Shane McMahon, a paramedic for a hospital-at-home program in Massachusetts, visited 91-year-old Stephanie Joseph at her home. Joseph, who has diabetes, preferred receiving care at home rather than in a traditional hospital setting, especially after an emergency room visit due to high blood sugar levels.
“She says she’s feeling better,” Joseph’s daughter, Ketline Edouard, translating for her mother, reported. “Way better, more comfortable when she’s home.”
Currently, there are 378 hospital-at-home programs across 39 states, a model that gained traction during the pandemic when federal waivers allowed Medicare and Medicaid to reimburse for hospital-level care in patients’ homes. While the waiver has been extended once, its current expiration date is set for December 31, 2024.

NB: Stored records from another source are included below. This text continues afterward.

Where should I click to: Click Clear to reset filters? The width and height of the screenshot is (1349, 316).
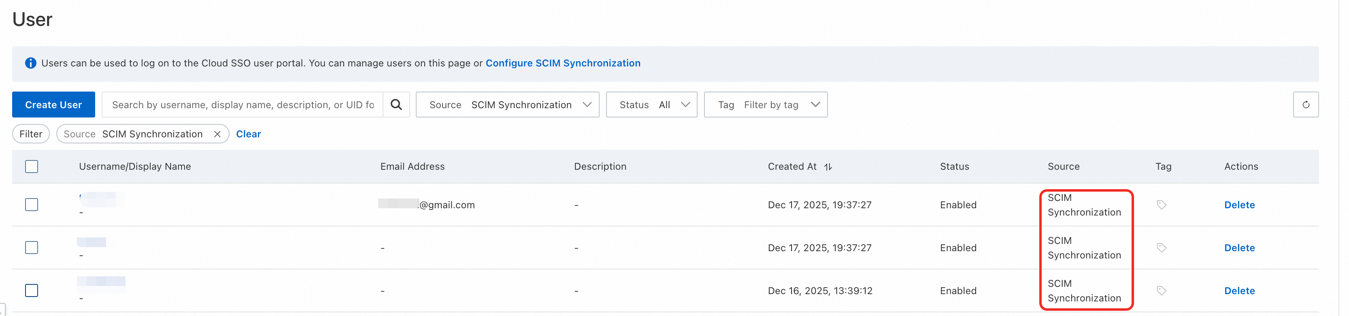tap(248, 134)
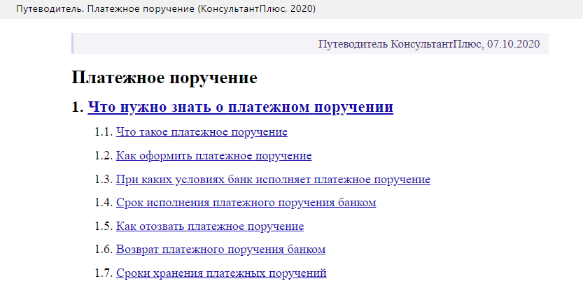The height and width of the screenshot is (295, 583).
Task: Click the item number "1.4."
Action: coord(104,203)
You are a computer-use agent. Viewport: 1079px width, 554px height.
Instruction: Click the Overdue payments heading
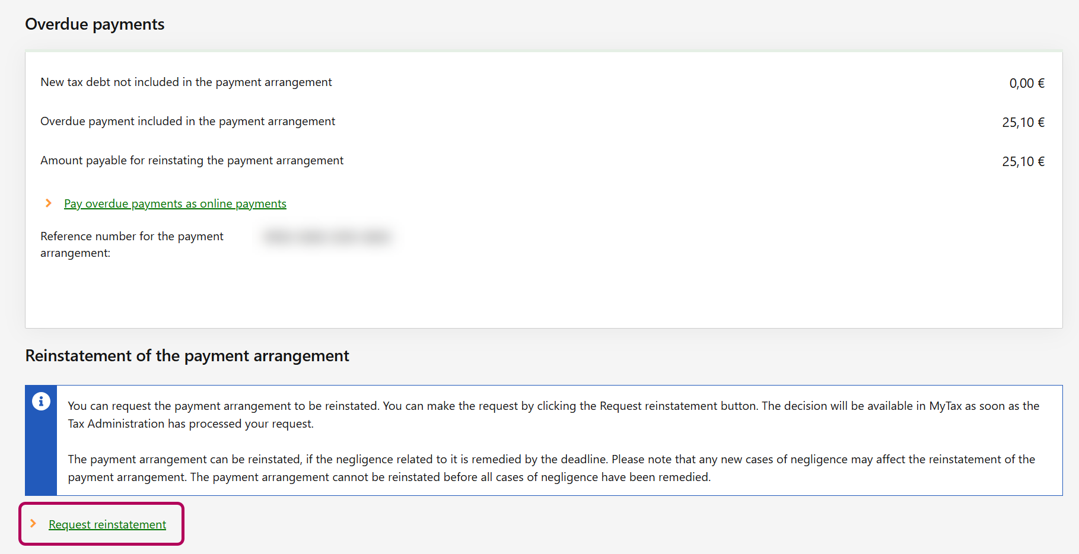(x=95, y=24)
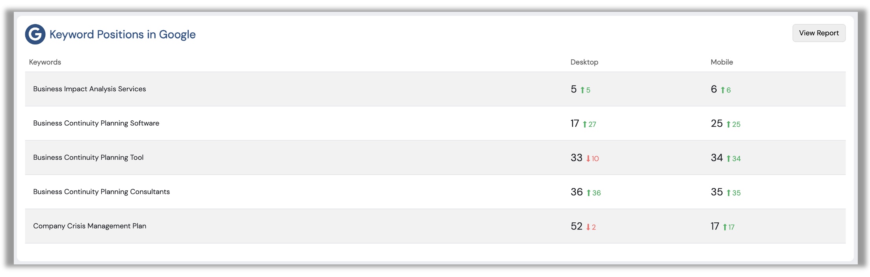Select the Business Continuity Planning Consultants keyword
This screenshot has height=277, width=870.
point(101,192)

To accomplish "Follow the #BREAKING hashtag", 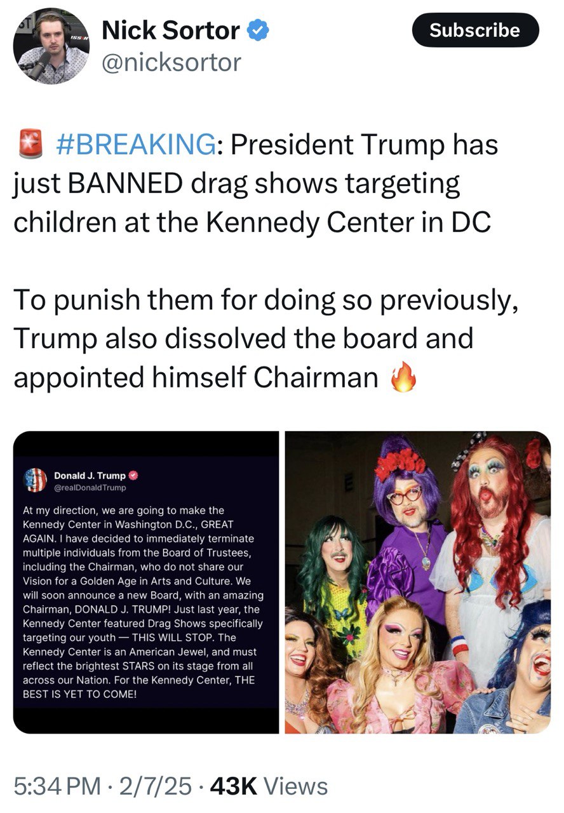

Congress unveiled a spending agreement this week that includes a five-year extension for the waiver, but political tensions could threaten this plan. Notably, high-profile figures have urged Congress to reconsider, leaving the future of the funding uncertain.
Hospital-at-home programs offer significantly more intensive care compared to traditional home health services, typically involving comprehensive daily visits from healthcare professionals and 24-hour virtual monitoring. This innovative approach enhances hospital capacity and patient comfort, as emphasized by Heather O’Sullivan, head of the program at Mass General Brigham.
Though concerns have been raised by the National Nurses United regarding the safety of providing care outside hospital settings, studies from the Centers for Medicare and Medicaid Services indicate that patients in hospital-at-home programs report lower mortality rates and higher satisfaction than those receiving care in conventional hospitals. Financial analyses also suggest that the costs are comparable, if not lower, than traditional hospitalization.
As the expiration date for the waiver approaches, medical directors like Dr. Constantinos Micaelidis from UMass Memorial Medical Center express concern about potential repercussions. “Without the waiver, we would see much higher rates of inpatient boarding and overwhelmed emergency departments, returning to the capacity crises reminiscent of the COVID-19 pandemic,” he warned.
The American Hospital Association is actively advocating for the waiver extension, underscoring the need for stability among programs currently in operation. “We’re pushing for a five-year extension to guarantee continuation and growth for these crucial services,” Rachel Jenkins, a representative of the Association, stated.
Representative Jim McGovern of Massachusetts hopes for the extension to be included in the final federal spending agreement, acknowledging the challenging political landscape. “We probably won’t know until the very last minute,” McGovern remarked, highlighting the urgency as the deadline draws near.